E il signor Antonio, vi domanderete? Non
l’avevano preso in ostaggio gli scoiattoli del parco di Monza: semplicemente,
dato che non ci trovava più, ha deciso autonomamente di tornare in stazione,
ma, essendo sprovvisto del biglietto, è rimasto ad attenderci finché i
capigruppo non l’hanno prelevato per portarlo in metropolitana.
Concludendo...
In tutti i suoi interventi pubblici di questi
giorni, il cardinal Scola ha ribadito che il Papa veniva a confermare nella
fede gli abitanti delle nostre terre. Per quanto mi riguarda, mi ha resa più
salda nella convinzione di far parte di un popolo ancora più grande di quello,
già vasto di suo, della mia diocesi.
Credo sia questo il messaggio valido per
tutti, al di là delle adunate oceaniche, dei discorsi ad effetto, delle
promesse che chissà quanti, tra i ragazzi che riempivano San Siro, ricorderanno
una volta cresciuti.
Grazie del tuo racconto bello e utile, per i rimandi, per i chiarimenti su cosa é circolato in questi giorni. C'ero anch'io, settore 29, sotto la torre n. 18. Non mi è pesata l'attesa, ero nel treno prima del vostro. Mi ero pesato il ritorno perche trenord incredibilmente non ha datto trovare i treni pronti. Ho preso tutta l'acqua che è venuta ed ho ancora la tosse. Sul cuore della giornata, dico solo che la frase milanesi si, ambrosiani certo, ma parte del popolo di Dio... Sarà il titolone del mio prossimo sancarlino. Bellissima omelia, che conserverò scritta e registrata. Grazie ancora Emilia del tuo impegno. Continua così.

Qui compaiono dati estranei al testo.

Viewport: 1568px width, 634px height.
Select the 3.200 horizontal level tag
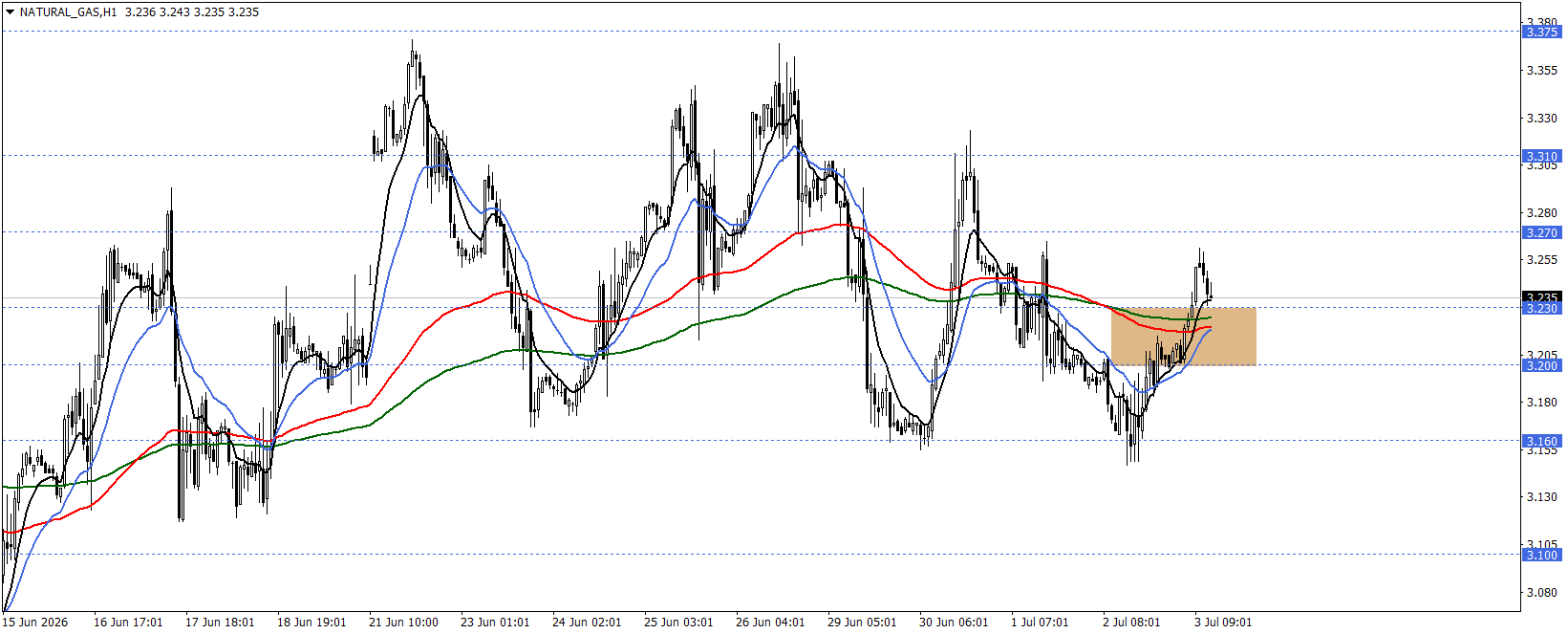coord(1542,365)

RispondiEliminaGrazie a te!
EliminaPubblicare dopo tre giorni ha pagato moto in termini di visualizzazioni, però non volevo lasciar passare ancora altro tempo.
Spero comunque che, al di là della fatica (chi ha fatto almeno una GMG sa che ci sono circostanze ancora più complesse, quando si tratta di grandi eventi), qualcosa rimanga.